Evolution of CLFS Payment Revisions
Section 1834A of the Act mandated revisions to the payment methodology for CDLTs paid under the Clinical Laboratory Fee Schedule (CLFS). These requirements were formally implemented through a final rule published in the June 23, 2016 Federal Register. This rule introduced a system where payment for a CDLT, furnished on or after January 1, 2018, would generally be based on the weighted median of private payor rates. This calculation relies on applicable information collected during a specified data collection period and reported to CMS during a subsequent data reporting period.
Initially, for CDLTs that are not advanced diagnostic laboratory tests (ADLTs), data collection and reporting were set to occur every three years. The first cycle involved data collection from January 1, 2016, through June 30, 2016, with reporting from January 1, 2017, through March 31, 2017. However, Congress has repeatedly delayed subsequent reporting periods. Most recently, section 6226 of the Consolidated Appropriations Act, 2026, stipulated that the next data reporting period for these tests would be from May 1, 2026, through July 31, 2026, based on a data collection period spanning January 1, 2025, through June 30, 2025.
Addressing Data Gaps through Crosswalking and Gapfilling
Under existing regulations (42 CFR 414.507(f)), if CMS receives no applicable information to calculate a Medicare payment rate for a CDLT based on the weighted median of private payor rates, the payment is determined using either crosswalking or gapfilling methods. Crosswalking involves assigning a payment rate by identifying an existing, comparable test and adopting its rate. Gapfilling, conversely, is used when a comparable test cannot be found, requiring a more complex process to establish a new rate based on various factors like resources, costs, and market prices.
In early August 2026, CMS will post a list of laboratory codes for which it received no applicable information to calculate Medicare payment rates. This list will be the focus of the September Panel meeting. Public participants will have the opportunity to present recommendations, supported by data, on the appropriate basis for establishing payment amounts for these specific CDLTs. This input is crucial as it directly informs the Panel's subsequent recommendations to the Secretary of HHS and the Administrator of CMS.

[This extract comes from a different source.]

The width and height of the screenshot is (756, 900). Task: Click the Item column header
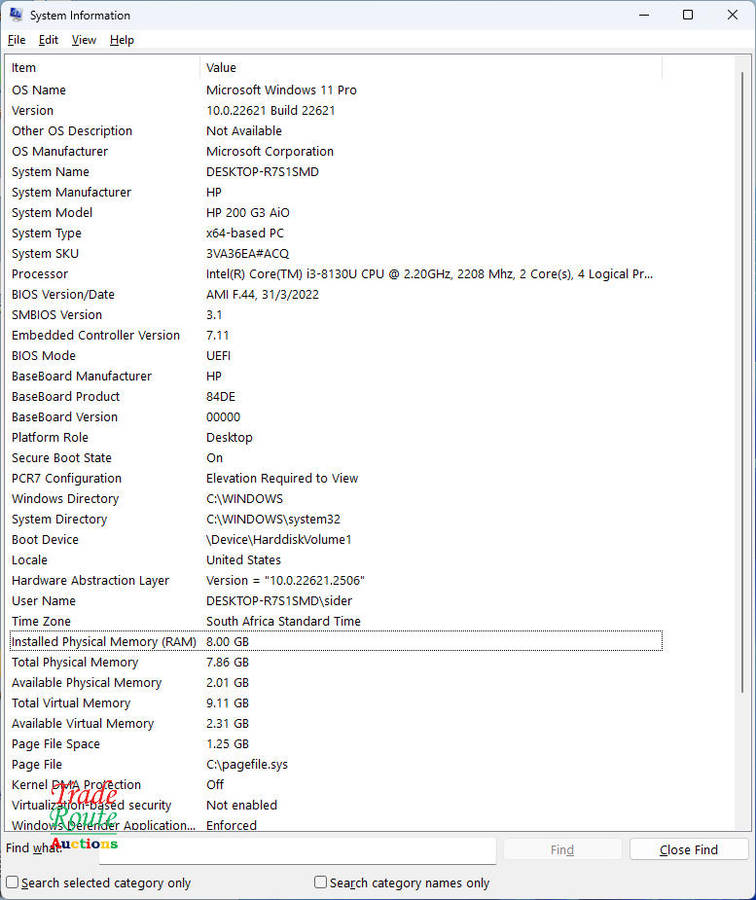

Meeting Structure and Public Participation
The virtual meeting is divided into two parts. During Part I, registered public participants can discuss and make recommendations on payment methodologies for the affected CDLTs. Presentations are limited to five minutes and must be submitted electronically to CMS by August 21, 2026. Presenters are expected to address specific items, including the code(s), a recommendation for crosswalking or gapfilling with a clear rationale, test costs, and charges, along with supporting data. Presentations that omit this information may be deemed incomplete, though CMS may request missing details post-meeting.

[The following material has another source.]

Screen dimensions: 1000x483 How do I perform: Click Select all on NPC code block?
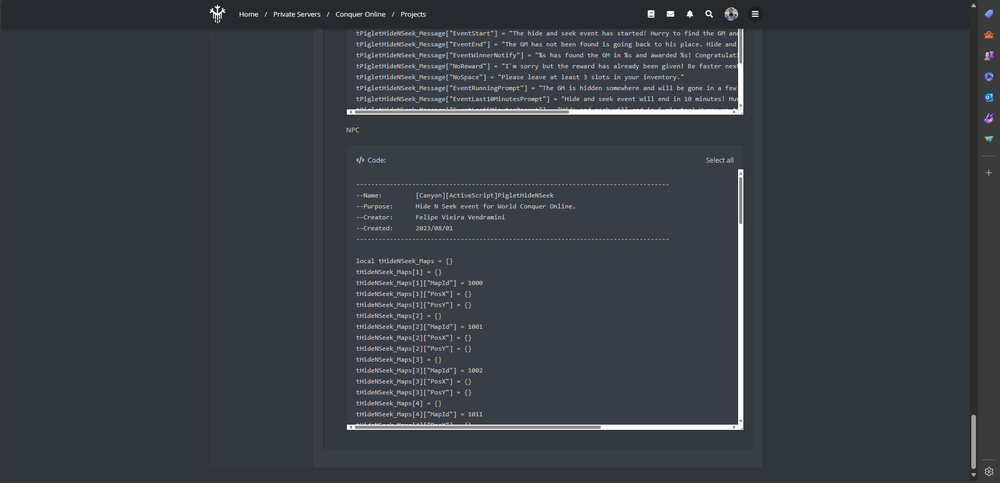[719, 160]
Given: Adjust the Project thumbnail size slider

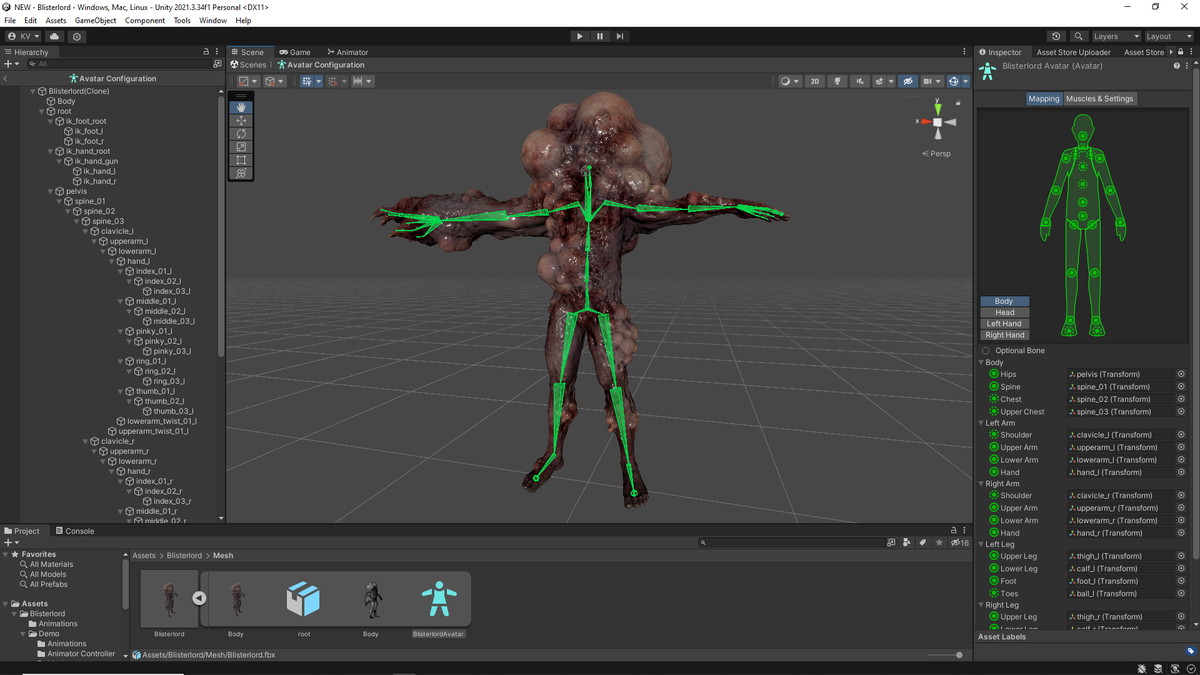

Part II will feature the Panel questioning public participants and deliberating on the information presented. The Panel will then formulate its recommendations to HHS and CMS regarding crosswalking or gapfilling for the codes discussed. These recommendations are central to the payment determination process.
Post-Meeting Process and Future Outlook
Following the September meeting, CMS intends to post its proposed determinations regarding the appropriate payment basis for each test code in late September 2026. These determinations will include explanations of the reasoning, the data used, and a request for public written comments. Interested parties will then have a window in October 2026 to submit their feedback on these proposed determinations.
This ongoing process underscores the complexity of establishing fair and accurate payment rates for clinical diagnostic laboratory tests within the Medicare program. The September 2026 meeting serves as a pivotal moment for stakeholders to influence these critical financial decisions, ensuring that payment rates accurately reflect the value and cost of these essential diagnostic tools, thereby impacting patient access and the sustainability of clinical laboratory services.